- _EXERCISE REQUIREMENTS_
In the entries that follow, the lines from the one with "You are a computer-use" through the one with "Instruction: 点击取消按钮" are the ones to write out, exactly and with both ends included. Nothing else should appear.

- _RECORD EXCERPTS_

Content starts

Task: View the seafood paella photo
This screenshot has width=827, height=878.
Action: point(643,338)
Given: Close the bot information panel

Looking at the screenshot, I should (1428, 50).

Content ends
Content starts

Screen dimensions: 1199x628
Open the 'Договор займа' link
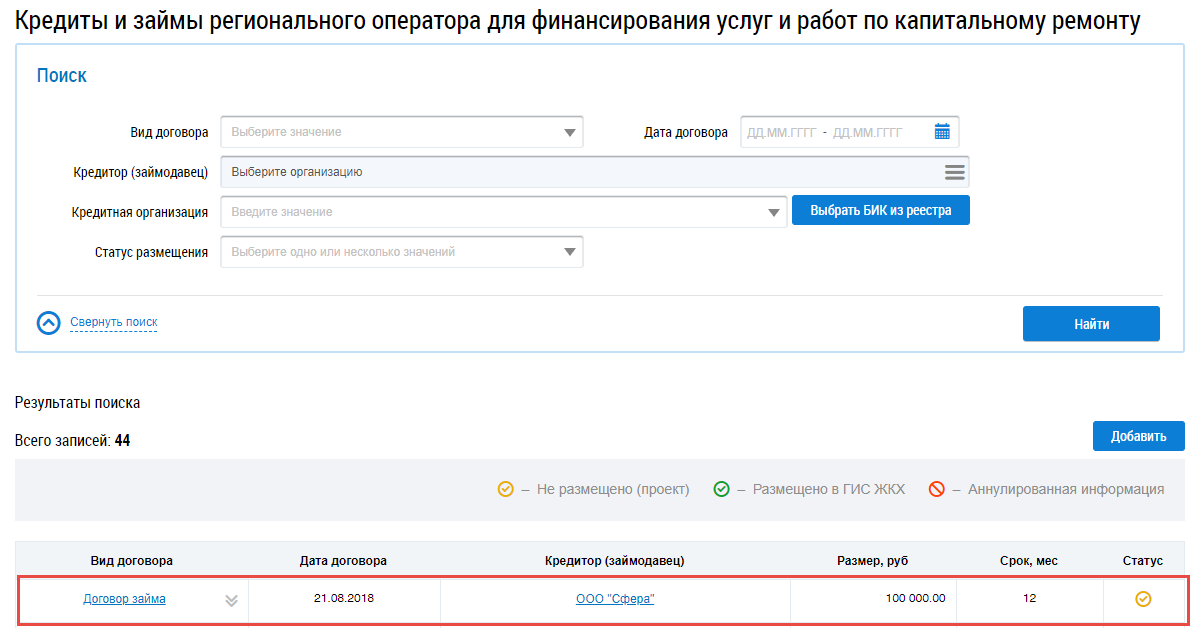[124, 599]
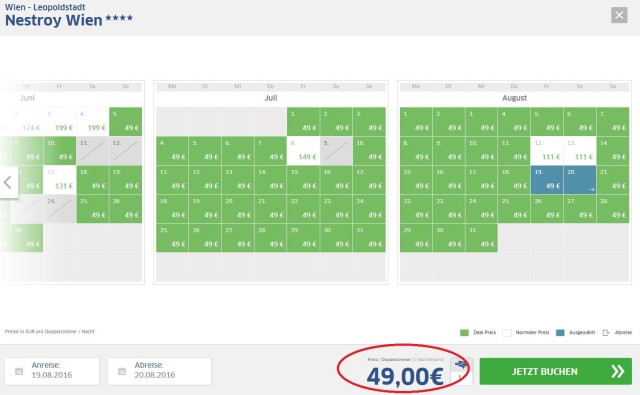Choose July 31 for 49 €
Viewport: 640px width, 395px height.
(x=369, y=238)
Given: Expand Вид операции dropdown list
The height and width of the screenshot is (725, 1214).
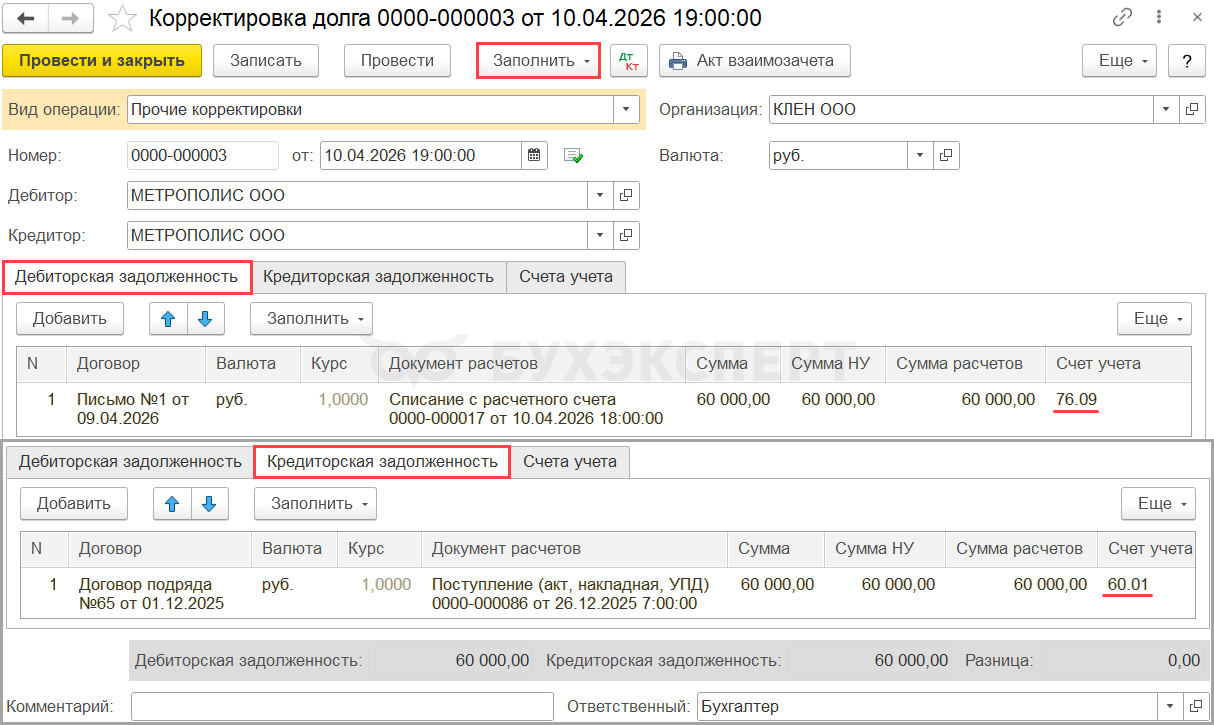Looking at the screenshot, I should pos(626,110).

Content ends
Content starts

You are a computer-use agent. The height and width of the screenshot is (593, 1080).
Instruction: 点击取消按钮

Content ends

- _WRITTEN ANSWER_
You are a computer-use agent. The height and width of the screenshot is (593, 1080).
Instruction: 点击取消按钮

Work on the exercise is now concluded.